## About this task
Leave every image behind and restate the data word for word.

## Exercise material
--- --- ---

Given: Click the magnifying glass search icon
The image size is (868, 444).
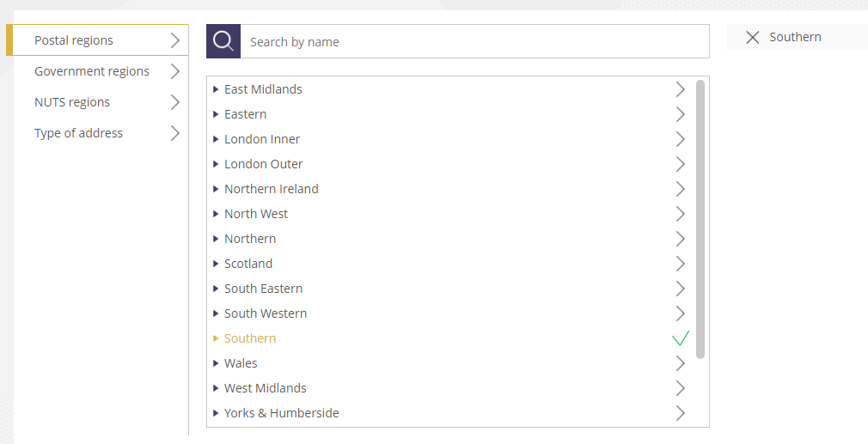Looking at the screenshot, I should (223, 41).
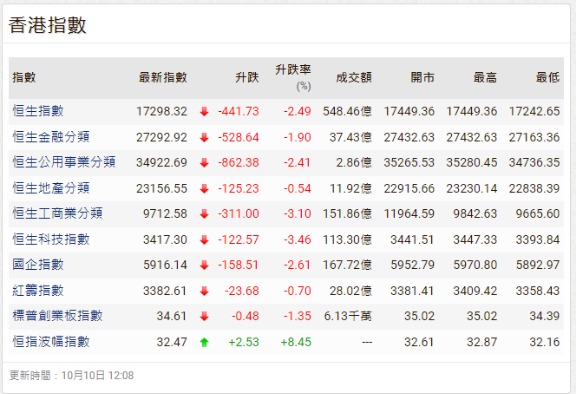Click red down arrow in 恒生科技指數 row

(204, 240)
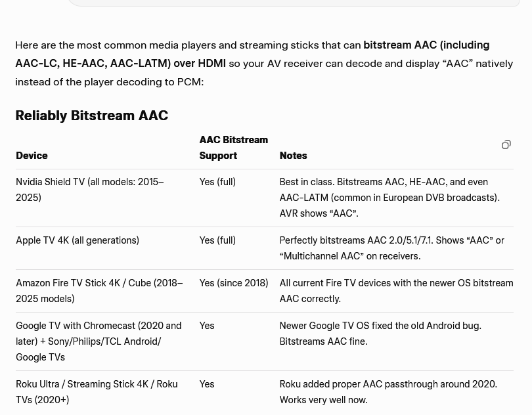Click the "Best in class" notes cell
The width and height of the screenshot is (532, 415).
pyautogui.click(x=389, y=198)
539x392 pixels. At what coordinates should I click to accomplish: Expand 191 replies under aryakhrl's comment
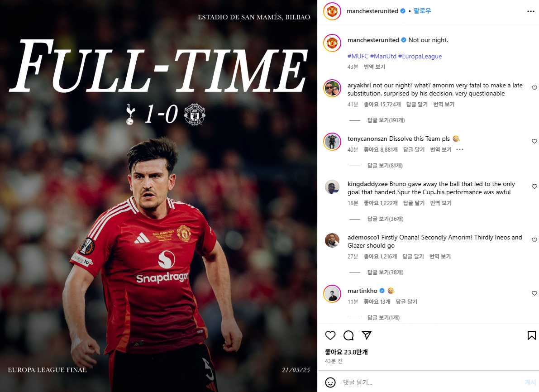(386, 120)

--- --- ---

## Task response
Given: Click the magnifying glass search icon
The image size is (868, 444).
Looking at the screenshot, I should (223, 41).
Click red down arrow in 恒生科技指數 row

(204, 240)
Click the "Best in class" notes cell
The width and height of the screenshot is (532, 415).
pyautogui.click(x=389, y=198)
539x392 pixels. At what coordinates should I click to accomplish: Expand 191 replies under aryakhrl's comment
(386, 120)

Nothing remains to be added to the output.